Dans tous les établissements où nous sommes présents, il est constant que nous devons intervenir pour faire respecter l’application de la CCN dans de nombreuses matières :
L’abus de CDD d’usage
Le respect des temps de préparation des heures de face à face
Les classifications (spécialement des enseignants dans le supérieur sans recherche)
La délimitation des activités induites
L’octroi des jours mobiles
Les dispositions en matière de forfait jour,
Les changements d’emploi du temps et les garanties en cas de surpression de cours
etc. voir ici : https://efp-cgt.reference-syndicale.fr/archives-de-la-cpnic-de-lepi/
Sur le développement
Pour le SNPEFP-CGT, il faut parler d’entreprises lucratives d’enseignement supérieur privé, tant la dimension « enseignement » passe derrière la dimension « financière ».
Le phénomène majeur réside dans les effets de la financiarisation de ce secteur marchand qui conduit à l’augmentation des prix des formations, à leur baisse de qualité et à des conditions sociales dégradées des enseignants et formateurs (abus de CDDU, imposition du micro- entreprenariat, de la facturation).
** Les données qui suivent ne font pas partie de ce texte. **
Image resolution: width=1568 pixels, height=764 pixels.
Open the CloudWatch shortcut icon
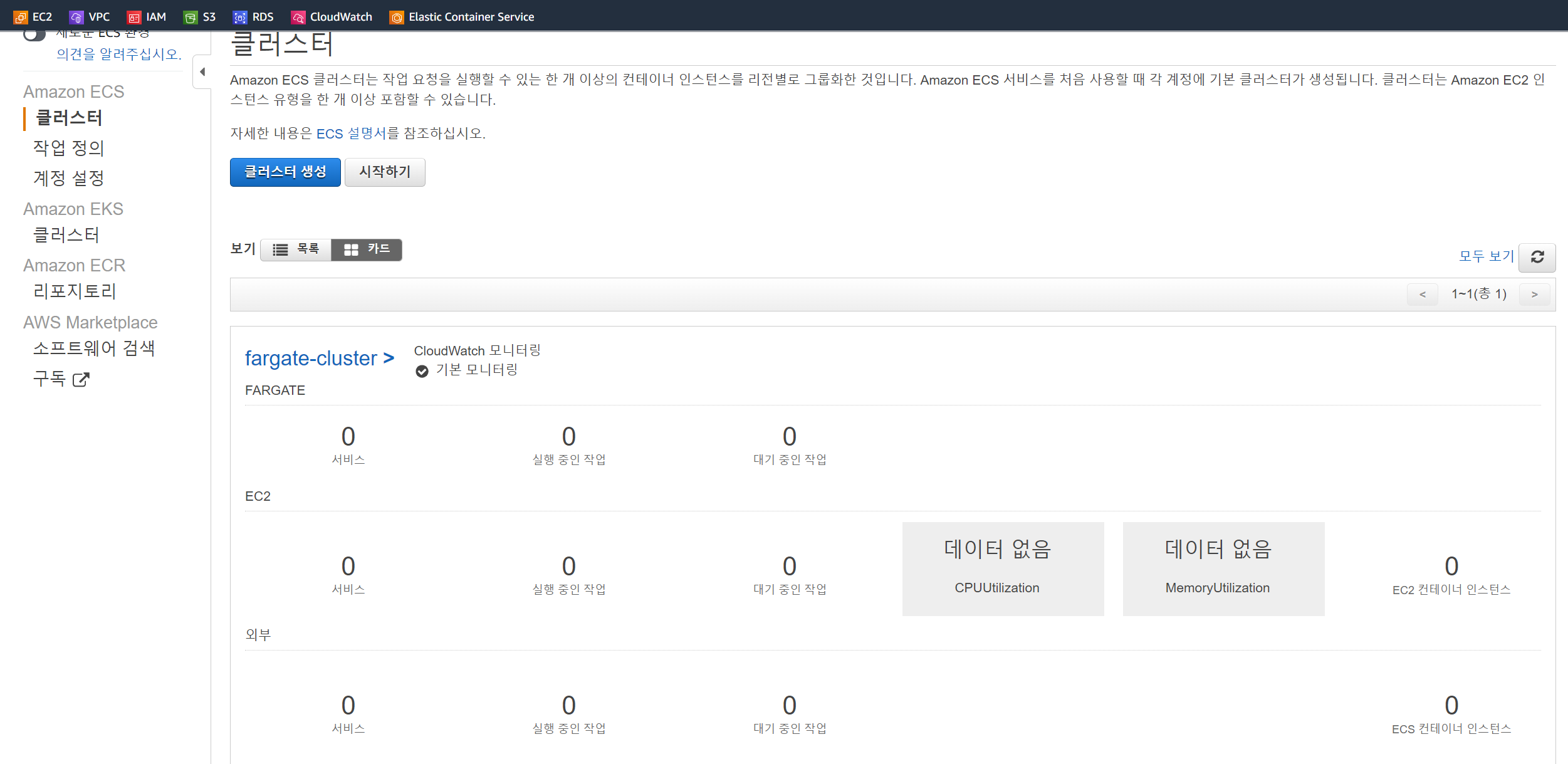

La financiarisation s’observe à travers une frénésie d’investissement et à la constitution d’une bulle financière. Attirés par un niveau de profit très élevé et par l’argent public déversé sur l’enseignement supérieur privé lucratif, les fonds d’investissement se bousculent pour acheter des groupes et des écoles privées. Depuis 6 ans, on assiste à des acquisitions où les prix d’achat atteignent 15 à 25 fois l’EBITDA*. Il y a une véritable course à la taille pour accroître le chiffre d’affaires et les chances de plus-value élevées à l’issue des « Achats à effets de levier » LBO (Leverage by out). Cette course à la taille peut sinon conduire à un oligopole, du moins à un « trop gros pour tomber » (too big to fail). Par ailleurs, la prise de risque est démesurée, les dettes accompagnant ces opérations financières deviennent lourdes. Le remboursement de ces dettes induit des stratégies inquiétantes : gestion serrée des dépenses pédagogiques, recherche exacerbée de productivité, recherche de toujours plus de flexibilité avec des prestataires en honoraires, distanciel, etc.
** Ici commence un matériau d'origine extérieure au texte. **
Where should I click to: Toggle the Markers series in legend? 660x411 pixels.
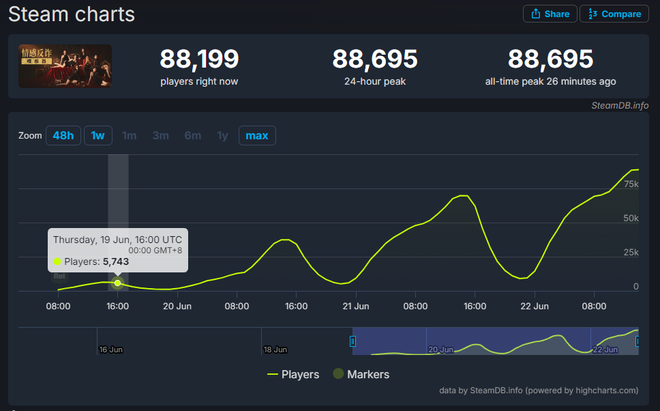tap(361, 374)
Ce sont des supermarchés de la formation qui entretiennent le flou entre certification et équivalence à des diplômes d’université, profitant de la bulle financière du marché de l’Enseignement Supérieur et faisant peu de cas de l’endettement de leurs « clients », de la qualité de leurs formations et du devenir des apprenants. Rappelons que l’enseignement supérieur privé lucratif connaît ses premières faillites en Angleterre avec 40% d’étudiants dans l’incapacité de rembourser leurs prêts (114,6 milliards d’euros en 2017) et, outre-atlantique, les 40 millions d’étudiants américains surendettés (20% en défaut de paiement) avec une dette qui s’élevait, en 2018, à 1.500 milliards de dollars.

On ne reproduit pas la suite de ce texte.